Is alcohol sugar? Does it have calories? Can I drink wine or beer? Keep reading for all of this and more, as we dive into how to strategically incorporate ‘drinking’ into your weight loss journey.
Alcohol as a Macro-Nutrient
Fun fact!! Alcohol is actually not a carb (or sugar), a fat, or a protein. Alcohol is the “4th macronutrient”!! That said, it still has calories. And, good news, they’re generally easy to calculate.
If we’re talking about just the “base liquors” (Vodka, Gin, Rum. Tequila, Whiskey, and Brandy), they all have about 100 calories per 1.5oz, which is the size of a typical “shot”. (Though it’s important to understand there is NO standard for a shot size, so accurate counting in a bar can be almost impossible.)
In other words, measure and pour your own!
So I can drink while trying to lose weight?
Yes and no.
From a calorie standpoint, the issue is when it’s more than a drink or two. 4 or 5 shots of liquor, and suddenly we’re nearing 500 calories. That’s an entire meal, and most people can easily blow through that amount in a few hours.
But the math gets even worse when we’re talking about mixed drinks. To hide the unpleasant taste, base liquors are almost always served with sugary mixers. The problem is the amount of sugar it takes to cover the flavor is usually enormous. A single mixed drink is rarely less than 400 calories. That means a night of light drinking could easily add up to more calories than you would eat in an entire day, or weekend! There are way worse drinks, too. A frozen pina colada, for example, could easily be 800+ calories. (It’s no wonder people gain so much weight when they’re on vacation!)
Another problem is that alcohol slows your metabolism, and slows fat burn. Certainly not significantly, but enough to make a small difference. This is why you’d want to limit it to just once or twice a week at most.
The last thing to keep in mind is that alcohol lowers inhibitions. Very few people can resist eating junk-food after a certain level of intoxication. “Drunk eating” is a real thing, and combining the calories of the alcohol with “bar food” is a quick way to pack on the pounds.
Why are there no nutrition labels on alcoholic drinks?
In the United States, the FDA regulates and requires food labels. Alcoholic beverages, however, are under the authority of the ATF, which has no nutritional regulations whatsoever. There is absolutely no way to know what’s in an alcohol beverage purchased at a store or in a restaurant.
That’s a huge problem, if you’re trying to adhere to a diet.
What about beer or wine?
Both are typically very high in carbs. Wine especially has a lot of sugar, and beer is also usually very high in calories/carbs. There are exceptions, of course. But without proper labeling, they can be difficult to find.

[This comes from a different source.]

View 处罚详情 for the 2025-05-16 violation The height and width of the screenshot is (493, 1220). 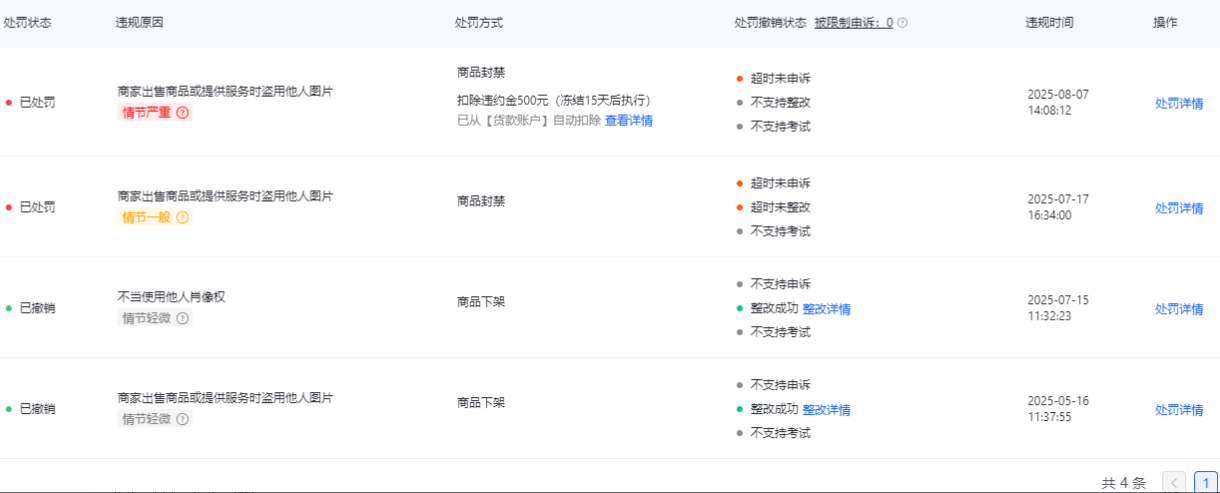[1179, 410]
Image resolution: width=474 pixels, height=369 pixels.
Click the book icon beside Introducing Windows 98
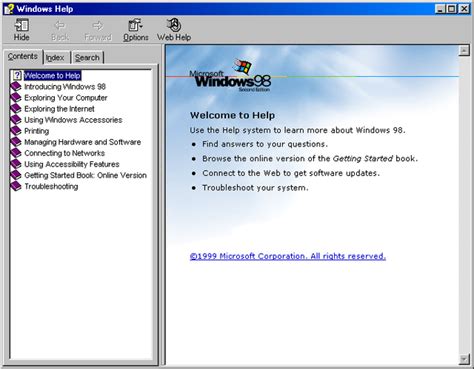click(x=16, y=87)
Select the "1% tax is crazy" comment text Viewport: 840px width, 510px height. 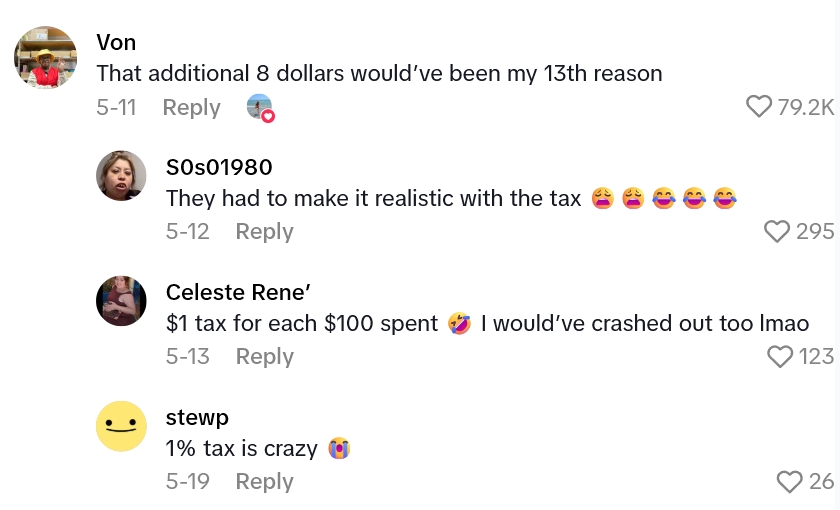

Bottom line: How to mix weight loss and drinking
- Plan for the extra calories, and count them carefully
- Limit your alcohol intake to 1-2 drinks, 1-2 nights a week at most.
- Avoid mixed drinks, and most beer and wine. Stick to only the “base liquors”. (Vodka, Gin, Rum. Tequila, Whiskey, and Brandy)
- Avoid “drunk eating”. You still have to stick to your plan.
One trick a lot of people like: Use carbonated water (soda water, not tonic water), measure out your favorite liquor from above, then add a few drops of “Mio” (those sugar-free artificially sweetened drops that people like to use to flavor their bottles of water). Now you have a delicious beverage that tastes like a “mixed drink” that has no extra calories, other than the base liquor itself!
Bonus: What causes hangovers, and how you can avoid them
It’s no coincidence that the symptoms of a hangover are identical to the symptoms of dehydration because — surprise — hangovers ARE dehydration! Remember, alcohol will dry you up. It will pull water from your cells, and from the rest of your body, as it moves through your system. The more you drink, the more electrolytes are removed from the body, through urine, sweat, and CO2, while you exhale.
This is also why sugar-drinks tend to make hangovers worse. If you’ve read the other articles in this blog, or listened to the podcasts related to sugar, one of the things you know is that carbs cause the water to retain water — and a few mixed drinks can have more sugar than a handful of candy bars. The cells in your body will pull any and all available water/electrolytes inward when you consume sugar, which leaves the rest of your body, especially your brain, without enough to properly function. Put another way, the water in your body is moved from areas where it’s needed and injected elsewhere. You will be bloated, but the dehydration will be far worse, than if you’d stuck to just base liquors.
The solution? Hydration AND electrolytes!! A LOT of both, and not just one or the other. (Electrolytes are sodium, potassium, calcium, and magnesium). Use a hydration formula like this one, from Amazon, and drink lots of water along with it. Take maybe one of those capsules for every 2-3 drinks, plus a big glass of water, and you’ll never have another hangover, no matter how much you drink!
(Side-note: You know those “IVs” people pay big bucks for to cure hangovers? They work great, because they’re basically injecting electrolytes and water directly into your bloodstream.)